Theron Christensen flashed his white glove before the crowd one last time. He looked down at the judges, wondering if his short magic act was enough, not just for them, but for the real indicator: the decibel meter.
Christensen’s anticipation will plague the hearts of many other performers as they take the stage in this semester’s BYU’s Got Talent. This is the first of three preliminary shows that will take place before the culminating finale held in December. It consists of 10–12 performers, from which three are chosen to move on to the final show.
The contestants have five minutes to impress both the audience and the judges. Only one of those finalists, however, is hand-picked by the panel of judges; a decibel meter decides the fate of the other two. This device measures the level of sound as the crowd applauds. That way the audience gets to participate and have a say in who they think deserves to move on. The judges still get to save one contestant though, someone they think stands out from the other performers.
“We look for whether they can engage the crowd and if they are both talented and entertaining,” said Christensen, a past contestant and this year’s judge.
The show itself is very interactive, held in a relatively small venue with an intimate setting. The MCs sometimes even go so far as to throw t-shirts into the crowd or give away candy, making the intervals more exciting. The combination of fun crowd participation and surprising talent makes this an interesting event outside of the norm here on campus.
“Those who have crazy, unusual talent, we want them to perform,” Student Activities Board member Elyse Yerman said.
In years past the show has had various participants ranging from poets and magicians to rock bands and singers. Last year the crowd was especially shocked when one of the contestants came out juggling knives and another created a beat-boxing harmonica routine.
“It’s fresh when there’s something new,” Christensen said.
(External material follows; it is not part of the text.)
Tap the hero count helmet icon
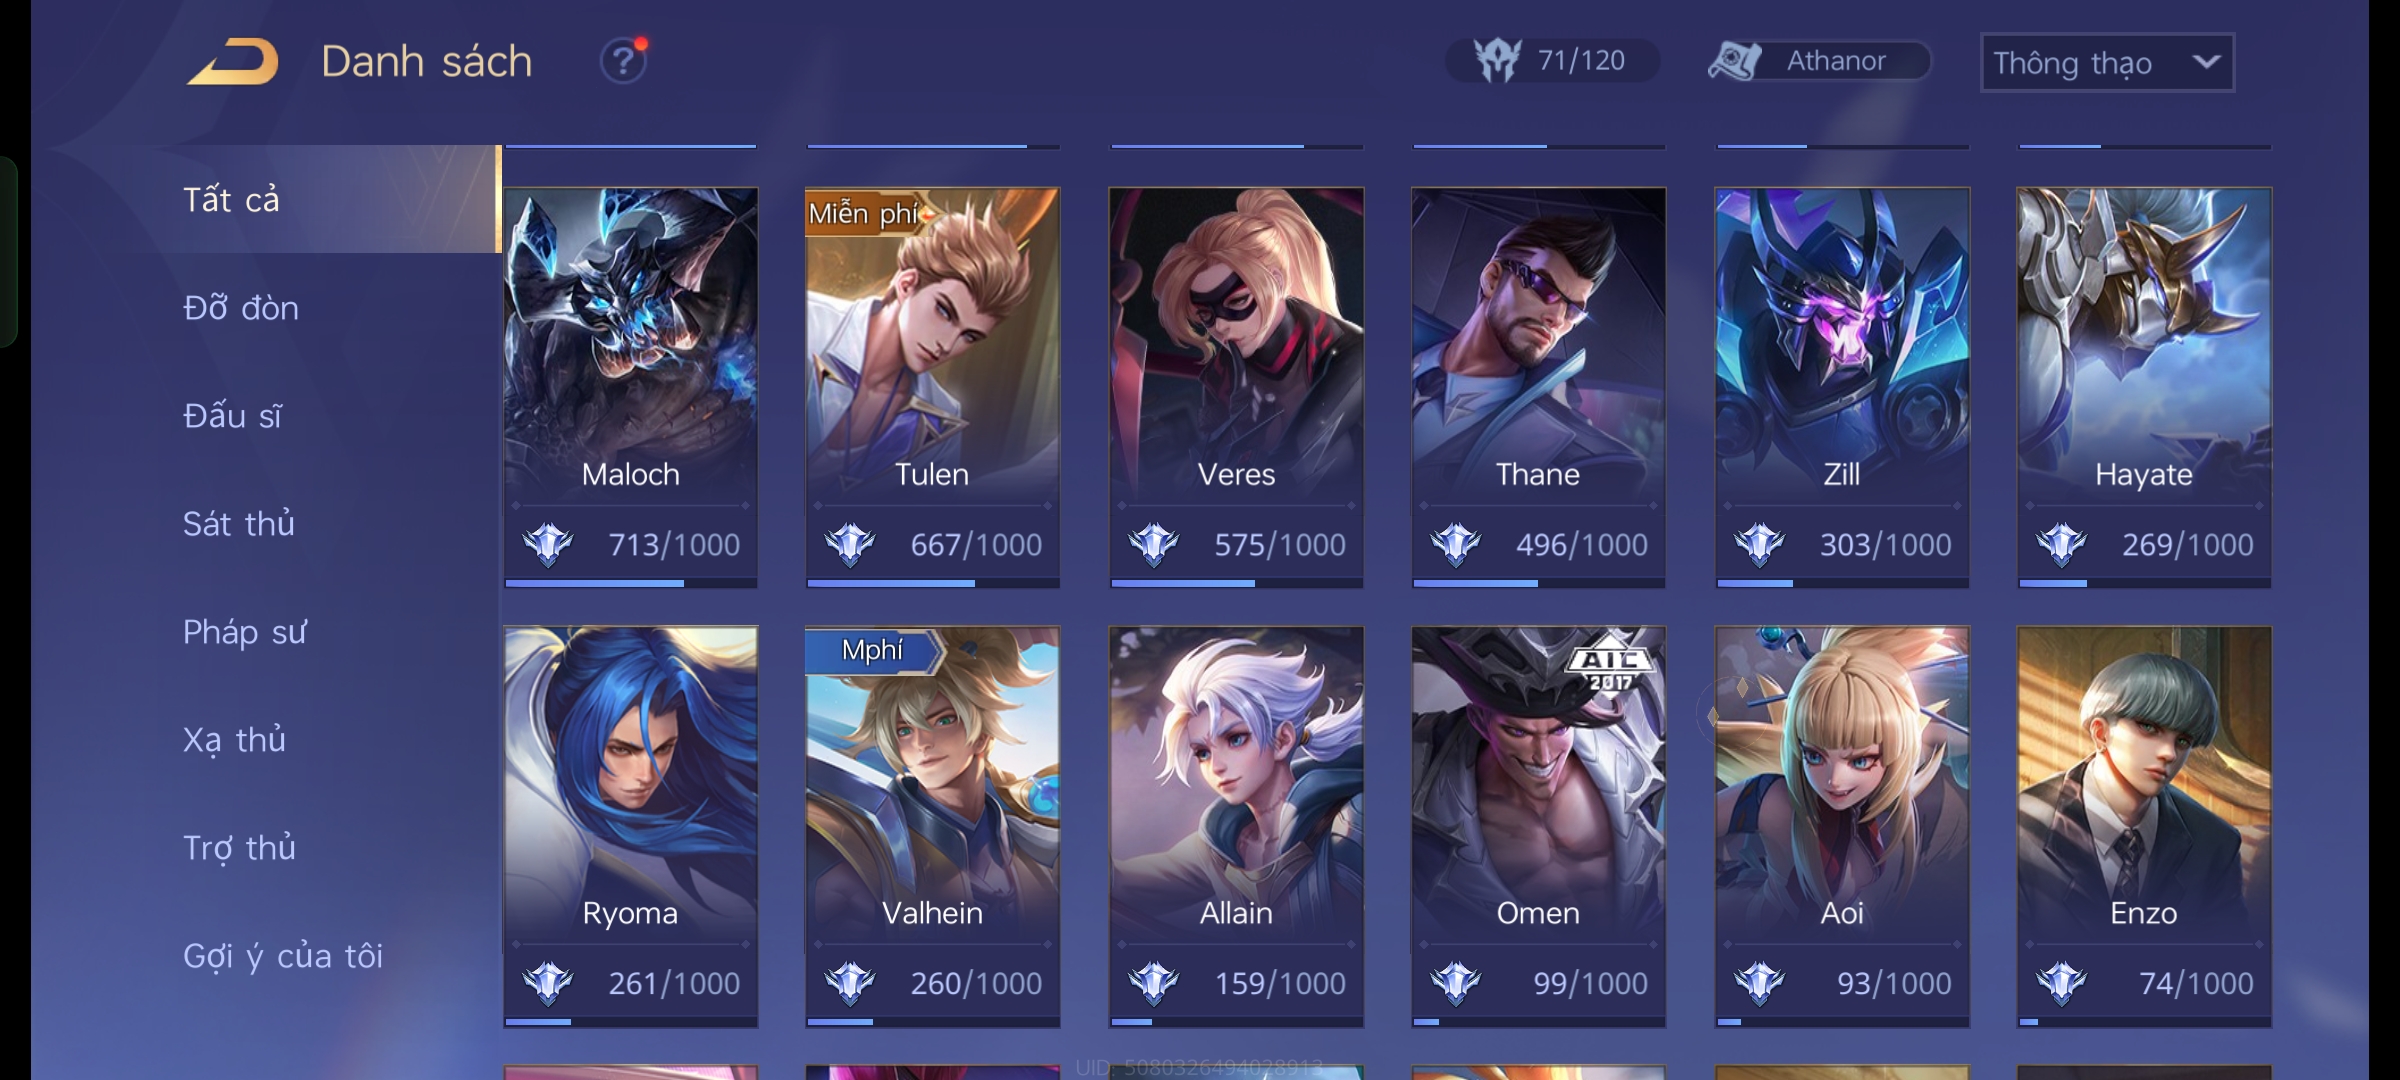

This year the Student Activities Board expects to find just as much variety. Some of the standard musical contestants are on the list, but performers like a baton twirler and an accordion player add a dose of originality to the upcoming show.
“We always have pretty incredible musical performances,” Yerman said, “but we’ve never had an accordion player before.”
Seventeen-year-old Ryan Echols took up accordion playing when he found his late grandfather’s accordion sitting in his grandmother’s basement.
“What I like to do with my accordion performances is to play a song that everyone recognizes but play it in a style much unlike how they’ve always heard the song,” Echols said.
In addition to Echols, students can expect to see similar quirky acts at this semester’s show, held Sept. 17 at 7 p.m. in the Wilkinson Center’s Varsity Theater.